> **INFORMATION SHOWN**
============
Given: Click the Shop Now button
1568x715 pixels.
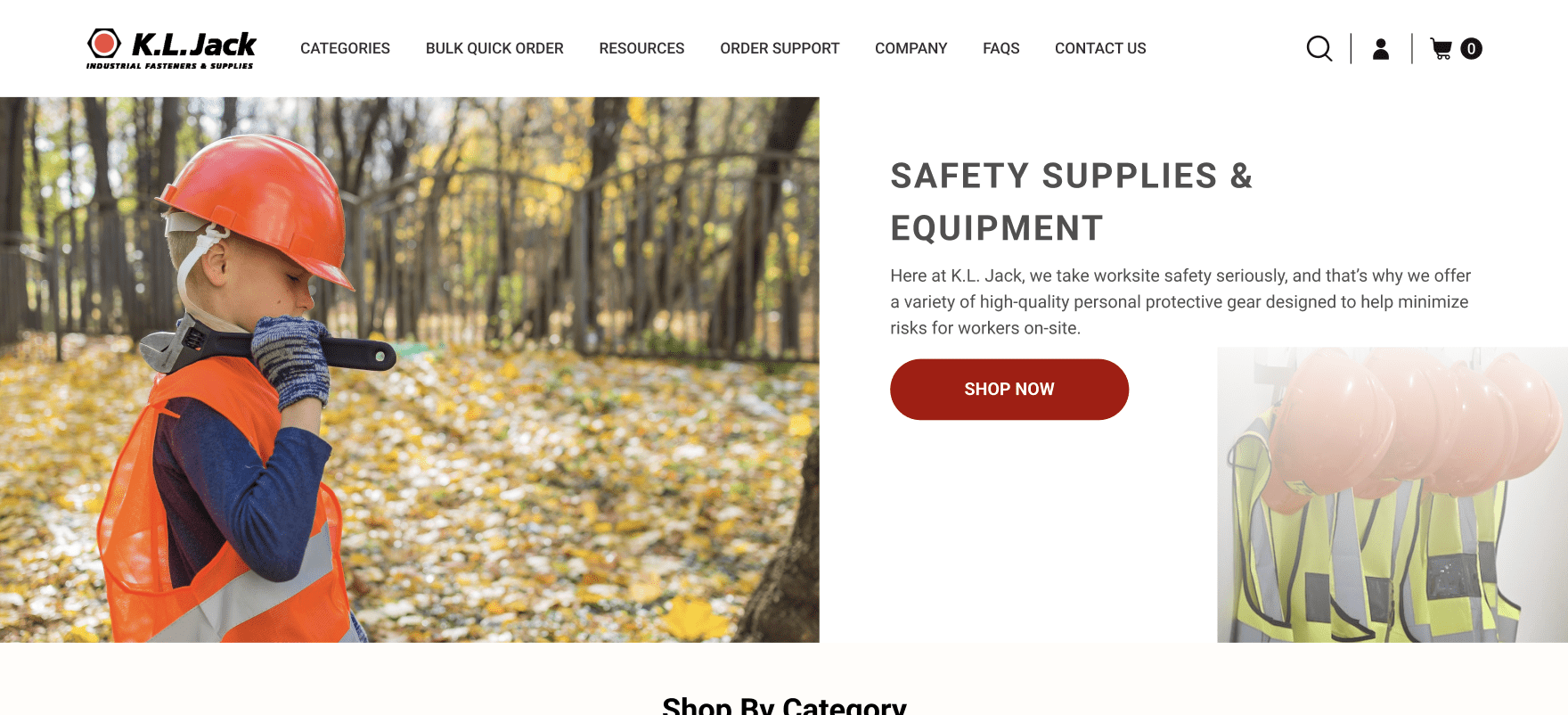Looking at the screenshot, I should coord(1009,390).
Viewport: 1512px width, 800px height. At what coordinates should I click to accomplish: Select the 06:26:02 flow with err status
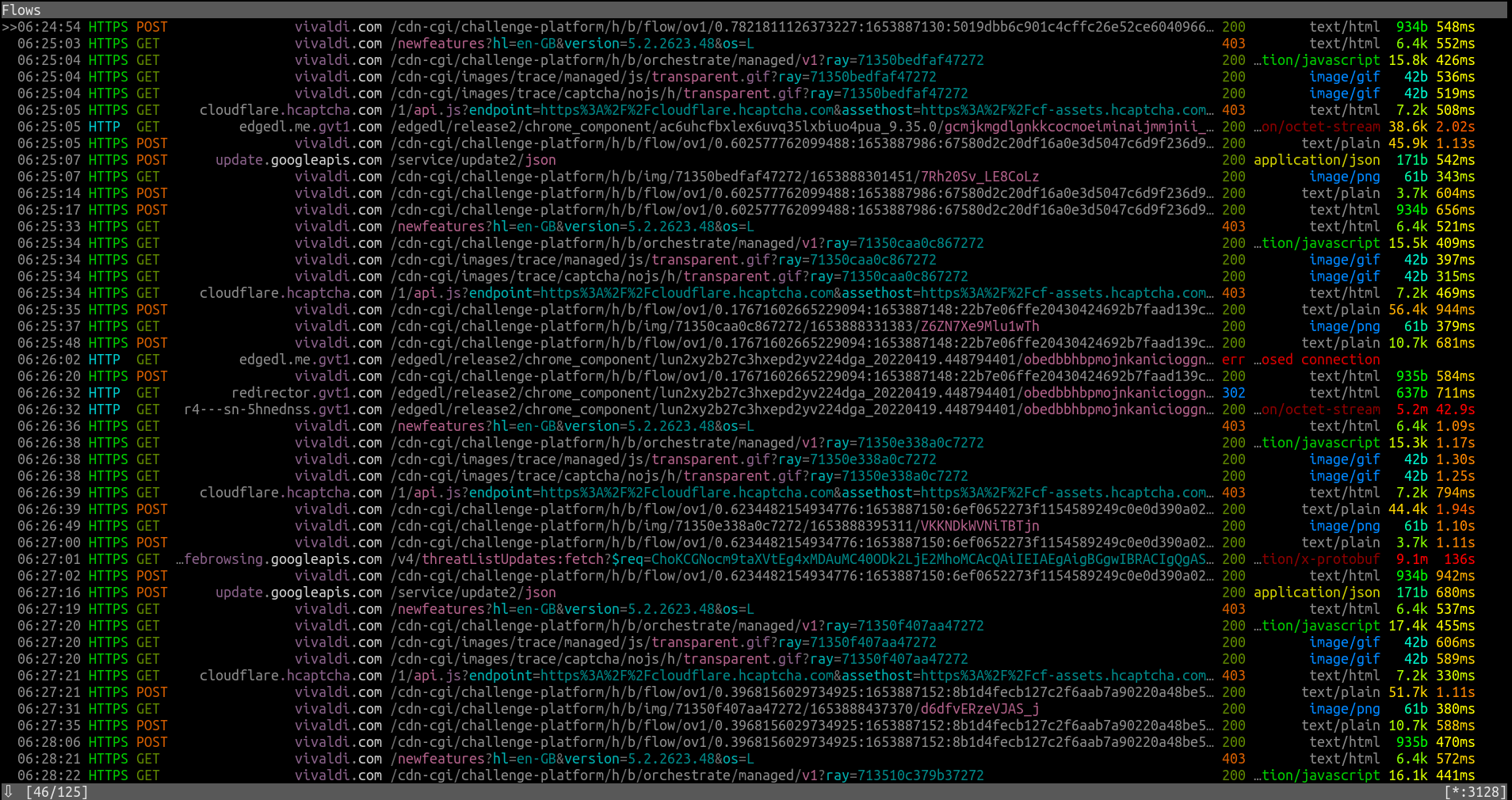click(x=713, y=360)

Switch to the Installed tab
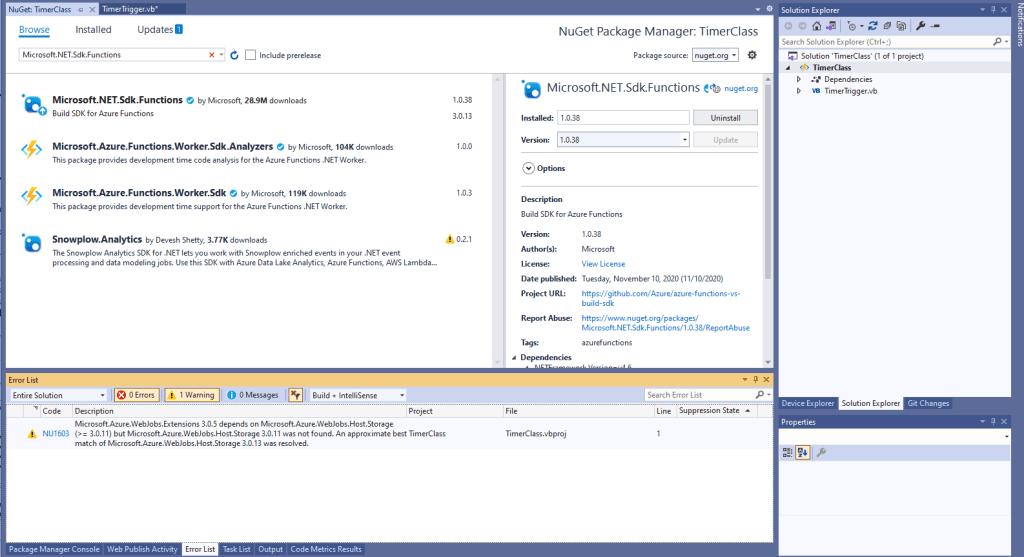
============
Transcribe the records word for word and include no pictures.

> **OUTPUT BELOW**
Given: Click the Shop Now button
1568x715 pixels.
Looking at the screenshot, I should coord(1009,390).
Viewport: 1512px width, 800px height. At what coordinates should I click to accomplish: Select the 06:26:02 flow with err status
click(x=713, y=360)

Switch to the Installed tab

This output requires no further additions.